-- START OF Data for the task --

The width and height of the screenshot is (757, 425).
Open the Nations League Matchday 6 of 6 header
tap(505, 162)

-- END OF Data for the task --
-- START OF Data for the task --

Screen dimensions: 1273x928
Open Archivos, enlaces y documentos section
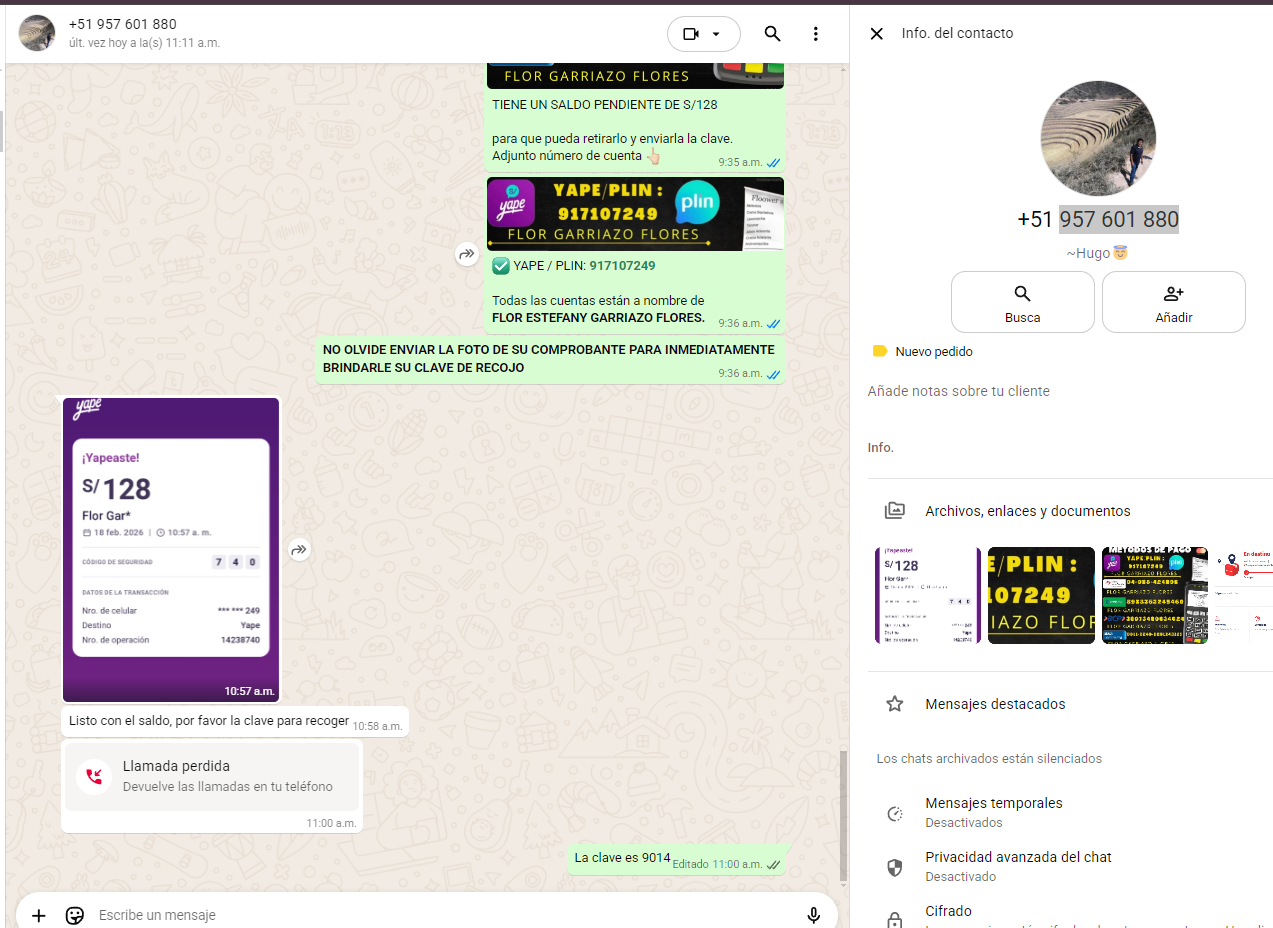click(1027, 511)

-- END OF Data for the task --
-- START OF Data for the task --

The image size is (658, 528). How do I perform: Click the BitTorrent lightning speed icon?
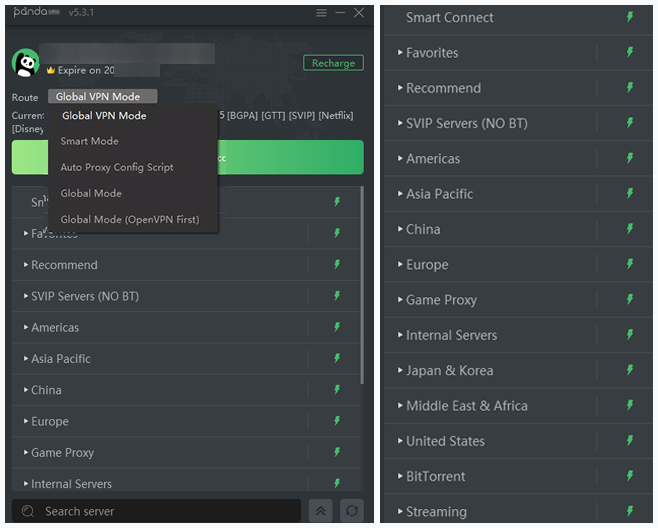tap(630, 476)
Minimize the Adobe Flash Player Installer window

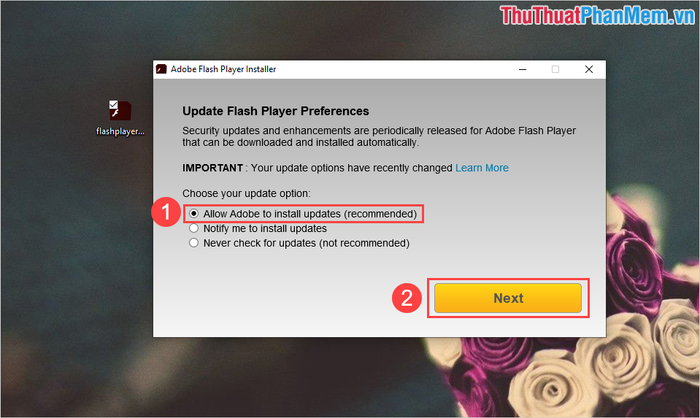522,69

-- END OF Data for the task --

Retype the items starting at the line containing "The width and" and ending at the line containing "tap(505, 162)", including both of those lines.

**Solution**
The width and height of the screenshot is (757, 425).
Open the Nations League Matchday 6 of 6 header
tap(505, 162)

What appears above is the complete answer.